O voto é um importante instrumento
de manifestação política do povo. Infelizmente, tem perdido seu sentido e seu
valor histórico. Fruto de lutas que custaram muitas vidas no passado, hoje ele
tem sido usado nas mais variadas barganhas, que vão dos cinqüenta reais no dia
da eleição aos jogos de camisas, churrascos e afins no período que antecede as
eleições.
A pergunta que não quer calar é: o
que fazer para resgatar o voto e sua essência democrática? Responder tal
questão não é fácil. A incredulidade que tem se abatido sobre o nosso povo, em
relação aos políticos e a política feita em nosso país, nos convoca a buscarmos
uma resposta imediata para essa questão. Não acredito que a resposta que buscarei
dar encerre a discussão, mas teremos uma opção a mais num repertório que se
renova a cada eleição.
Gostaria de apontar como principal
erro o habito de nós povo votarmos em nossos candidatos como quem assina um
cheque em branco e não fiscalizar o que é feito com o mandato que damos aos
nossos representantes. A desculpa mais fácil para essa atitude é a falta de
tempo. Olhando a nossa volta vemos uma série de grupos que se organizam para as
mais variadas atividades: religiosas, recreativas, associativas etc.

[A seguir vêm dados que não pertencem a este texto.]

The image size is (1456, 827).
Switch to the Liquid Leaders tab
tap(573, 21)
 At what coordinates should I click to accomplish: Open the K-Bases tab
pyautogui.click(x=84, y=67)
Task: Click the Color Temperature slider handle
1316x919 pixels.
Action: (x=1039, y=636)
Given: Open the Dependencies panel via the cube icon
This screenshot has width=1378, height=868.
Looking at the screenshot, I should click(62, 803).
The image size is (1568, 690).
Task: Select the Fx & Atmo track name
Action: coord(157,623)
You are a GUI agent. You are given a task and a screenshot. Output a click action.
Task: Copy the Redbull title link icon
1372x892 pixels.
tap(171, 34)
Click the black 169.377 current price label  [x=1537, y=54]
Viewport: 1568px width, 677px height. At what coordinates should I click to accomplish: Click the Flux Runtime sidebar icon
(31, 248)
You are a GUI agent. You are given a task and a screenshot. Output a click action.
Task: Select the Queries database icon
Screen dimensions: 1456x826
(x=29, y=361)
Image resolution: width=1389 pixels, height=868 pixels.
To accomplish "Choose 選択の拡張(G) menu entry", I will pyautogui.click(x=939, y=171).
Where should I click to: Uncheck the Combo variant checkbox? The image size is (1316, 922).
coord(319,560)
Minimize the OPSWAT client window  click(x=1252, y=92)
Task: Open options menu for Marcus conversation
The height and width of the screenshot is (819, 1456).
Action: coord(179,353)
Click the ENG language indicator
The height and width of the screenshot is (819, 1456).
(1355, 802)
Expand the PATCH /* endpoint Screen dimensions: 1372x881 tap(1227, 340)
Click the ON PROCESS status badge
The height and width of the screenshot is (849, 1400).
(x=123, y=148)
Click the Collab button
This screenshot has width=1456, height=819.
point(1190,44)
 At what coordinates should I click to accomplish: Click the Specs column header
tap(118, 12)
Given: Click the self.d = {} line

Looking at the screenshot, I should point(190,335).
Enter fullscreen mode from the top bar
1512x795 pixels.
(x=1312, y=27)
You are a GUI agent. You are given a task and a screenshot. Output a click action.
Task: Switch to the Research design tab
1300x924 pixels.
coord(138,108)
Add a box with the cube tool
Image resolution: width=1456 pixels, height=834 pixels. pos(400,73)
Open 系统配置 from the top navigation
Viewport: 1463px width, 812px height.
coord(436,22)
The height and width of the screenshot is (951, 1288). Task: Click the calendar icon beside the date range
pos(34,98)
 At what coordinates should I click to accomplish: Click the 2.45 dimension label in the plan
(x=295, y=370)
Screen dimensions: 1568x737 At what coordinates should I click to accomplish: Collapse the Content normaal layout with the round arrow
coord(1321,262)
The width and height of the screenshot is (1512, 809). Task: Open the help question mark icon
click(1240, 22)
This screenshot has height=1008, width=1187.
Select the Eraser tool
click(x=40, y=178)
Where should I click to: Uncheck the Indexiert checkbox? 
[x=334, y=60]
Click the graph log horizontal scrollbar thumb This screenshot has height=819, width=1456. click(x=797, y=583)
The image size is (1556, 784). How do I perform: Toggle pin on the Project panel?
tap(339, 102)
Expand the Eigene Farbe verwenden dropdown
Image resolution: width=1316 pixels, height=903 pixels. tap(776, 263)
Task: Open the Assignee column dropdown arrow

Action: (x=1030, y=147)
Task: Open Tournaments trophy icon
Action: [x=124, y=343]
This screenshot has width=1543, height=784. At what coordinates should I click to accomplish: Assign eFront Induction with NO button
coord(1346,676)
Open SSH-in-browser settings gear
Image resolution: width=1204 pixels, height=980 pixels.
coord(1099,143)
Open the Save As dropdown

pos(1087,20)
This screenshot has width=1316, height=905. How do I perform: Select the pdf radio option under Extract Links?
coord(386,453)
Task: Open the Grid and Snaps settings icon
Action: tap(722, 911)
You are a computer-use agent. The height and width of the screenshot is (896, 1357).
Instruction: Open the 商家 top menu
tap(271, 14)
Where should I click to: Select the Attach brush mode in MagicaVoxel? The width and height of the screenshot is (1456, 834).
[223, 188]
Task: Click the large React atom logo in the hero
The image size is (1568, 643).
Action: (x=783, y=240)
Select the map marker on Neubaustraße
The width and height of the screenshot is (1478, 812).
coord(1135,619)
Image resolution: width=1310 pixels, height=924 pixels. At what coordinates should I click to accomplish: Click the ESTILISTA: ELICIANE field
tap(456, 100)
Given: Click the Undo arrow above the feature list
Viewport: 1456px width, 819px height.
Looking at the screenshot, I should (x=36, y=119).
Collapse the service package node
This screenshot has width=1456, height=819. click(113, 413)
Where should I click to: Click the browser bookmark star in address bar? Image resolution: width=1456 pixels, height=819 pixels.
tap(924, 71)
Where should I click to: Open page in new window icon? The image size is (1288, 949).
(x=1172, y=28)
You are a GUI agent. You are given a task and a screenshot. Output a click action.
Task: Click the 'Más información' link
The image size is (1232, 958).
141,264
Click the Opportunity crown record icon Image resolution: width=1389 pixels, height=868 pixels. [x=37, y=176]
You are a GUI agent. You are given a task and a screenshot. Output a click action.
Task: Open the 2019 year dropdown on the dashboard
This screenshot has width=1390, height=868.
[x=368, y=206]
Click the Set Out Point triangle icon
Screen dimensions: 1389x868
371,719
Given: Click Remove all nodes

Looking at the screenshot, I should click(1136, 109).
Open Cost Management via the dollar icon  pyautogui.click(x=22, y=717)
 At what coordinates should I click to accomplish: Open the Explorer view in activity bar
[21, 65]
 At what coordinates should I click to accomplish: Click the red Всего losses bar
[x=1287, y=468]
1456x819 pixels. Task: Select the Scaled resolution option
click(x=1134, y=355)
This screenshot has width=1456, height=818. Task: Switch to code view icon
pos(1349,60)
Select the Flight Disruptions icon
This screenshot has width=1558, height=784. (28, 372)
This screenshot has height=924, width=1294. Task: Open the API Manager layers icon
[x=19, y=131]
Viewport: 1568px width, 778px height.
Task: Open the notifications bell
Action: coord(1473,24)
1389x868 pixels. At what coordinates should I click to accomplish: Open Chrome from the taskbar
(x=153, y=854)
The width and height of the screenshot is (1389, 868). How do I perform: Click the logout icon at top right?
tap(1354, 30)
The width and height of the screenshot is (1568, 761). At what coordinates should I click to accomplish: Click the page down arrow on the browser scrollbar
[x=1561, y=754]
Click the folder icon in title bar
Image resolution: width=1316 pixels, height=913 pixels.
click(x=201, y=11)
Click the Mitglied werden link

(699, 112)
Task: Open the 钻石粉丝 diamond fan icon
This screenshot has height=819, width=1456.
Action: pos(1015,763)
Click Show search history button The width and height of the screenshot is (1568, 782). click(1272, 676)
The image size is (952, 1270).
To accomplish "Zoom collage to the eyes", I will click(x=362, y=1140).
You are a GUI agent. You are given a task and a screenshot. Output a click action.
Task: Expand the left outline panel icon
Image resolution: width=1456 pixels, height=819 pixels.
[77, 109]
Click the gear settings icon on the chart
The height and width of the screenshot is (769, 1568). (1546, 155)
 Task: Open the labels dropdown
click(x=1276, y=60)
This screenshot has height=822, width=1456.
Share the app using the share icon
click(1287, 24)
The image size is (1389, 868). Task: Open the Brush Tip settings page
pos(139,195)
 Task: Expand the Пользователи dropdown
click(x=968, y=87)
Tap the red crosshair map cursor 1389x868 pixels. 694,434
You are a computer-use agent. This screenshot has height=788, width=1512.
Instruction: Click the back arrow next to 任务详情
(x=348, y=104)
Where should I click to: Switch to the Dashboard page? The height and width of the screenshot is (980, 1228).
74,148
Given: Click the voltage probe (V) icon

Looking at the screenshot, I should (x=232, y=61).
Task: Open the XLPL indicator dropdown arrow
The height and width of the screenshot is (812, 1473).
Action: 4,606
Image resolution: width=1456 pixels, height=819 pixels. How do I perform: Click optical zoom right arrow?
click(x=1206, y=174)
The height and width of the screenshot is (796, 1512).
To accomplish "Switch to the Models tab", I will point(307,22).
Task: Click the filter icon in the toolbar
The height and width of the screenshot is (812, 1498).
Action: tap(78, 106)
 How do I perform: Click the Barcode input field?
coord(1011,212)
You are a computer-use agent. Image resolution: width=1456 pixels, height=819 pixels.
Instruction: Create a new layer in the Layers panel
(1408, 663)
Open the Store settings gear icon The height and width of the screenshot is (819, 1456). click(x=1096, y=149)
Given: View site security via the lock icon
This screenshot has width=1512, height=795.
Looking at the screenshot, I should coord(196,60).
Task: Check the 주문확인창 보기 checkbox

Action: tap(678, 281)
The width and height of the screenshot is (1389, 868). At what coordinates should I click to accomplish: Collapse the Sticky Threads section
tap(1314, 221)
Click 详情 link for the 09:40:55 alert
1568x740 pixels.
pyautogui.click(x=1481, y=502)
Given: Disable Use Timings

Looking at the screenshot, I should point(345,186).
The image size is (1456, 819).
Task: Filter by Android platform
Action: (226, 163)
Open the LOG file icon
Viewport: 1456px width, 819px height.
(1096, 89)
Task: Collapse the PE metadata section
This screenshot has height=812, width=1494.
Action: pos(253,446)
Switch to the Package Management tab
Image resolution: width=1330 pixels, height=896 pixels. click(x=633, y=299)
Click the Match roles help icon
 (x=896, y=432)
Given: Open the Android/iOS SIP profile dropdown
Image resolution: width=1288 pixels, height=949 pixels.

Esse argumento então acaba com a
desculpa da falta de tempo. Se a fiscalização acontecesse às conquistas que
adviriam dela seriam fundamentais para uma melhor qualidade de vida para todos
nós. O que também resultaria em mais tempo para as nossas outras atividades.
Outro argumento que ouço muito é:
não gosto de política. Política é a arte da escolha. Quando as pessoas dizem
não gostar de política estão abrindo mão de escolher bem quem vai definir os
aspectos mais importantes de sua vida, como a qualidade do ensino que seus
filhos vão ter, ou a necessidade de seu bairro receber saneamento básico, ou a possibilidade
de sua vida ser salva, em meio a uma doença, em um hospital público, ou seja,
quando se abre mão dessa escolha se abre mão de uma vida com o mínimo de
segurança.
Nenhum de nós em sã consciência
optaria por viver uma vida dessa maneira. Isso significa que agora é o tempo de
mudarmos nossa postura. Ficar reclamando em casa e esperando aconteça um
milagre para nos salvar é bobagem. Não temos para onde fugir, a
responsabilidade pela vida que temos é nossa. Mudar isso é uma escolha, logo é
política.
Então posso resumir essa reflexão da
seguinte maneira; gostar de política, se responsabilizar pelos seus atos,
“fazer a coisa certa” é vida. O contrário disso pode não ser a morte, mas olhe
a sua volta, causa problemas que se não são a morte a tornam profundamente
dolorosa e longa.
Depois do que foi dito o que seria
então o voto consciente? Será o voto que vier pleno de responsabilidade
democrática, será aquele que vier acompanhado de cobranças, de vigilância, de
cidadania, de sede de justiça, de valores, de honradez, de povo. Isso sim de
povo. Quando abandonamos o sagrado sentido de povo, que foi constituído
historicamente dos valores citados acima e de muitos outros mais, dos quais
destacaria a força para lutar por seus direitos nos perdemos em nossas
escolhas.
A proposta passa a ser nos
reinventar. Para isso é bom que nós resgatemos o sentido das lutas que nos
fizeram chegar aonde chegamos. Pisamos sobre um chão de conquistas que vão
desde o voto até o passe livre. Olhando para elas me digam como subestimar a
nossa força, como pensar que não somos capazes, como dizer: “a esperança
morreu”, se a verdadeira esperança de um povo é a fagulha de vida que ainda
move seu coração.
Não existe fórmula mágica, existe
trabalho. A batalha que se avizinha conta conosco, espera que saiamos de nossa
apatia e estejamos prontos para lutar mais uma guerra. Será que vamos brandir
nossas espadas e gritar assustando assim nossos inimigos ou será que os rostos
sorridentes das placas, e os carros de som que nos despertam e perturbam nesses
dias que precedem a batalha já plantaram o medo em nossos corações? De que lado
você vai estar? De que lado você quer estar? Lembrem-se de que o que transforma
as nossas vidas são as escolhas que fazemos. Qual a sua escolha?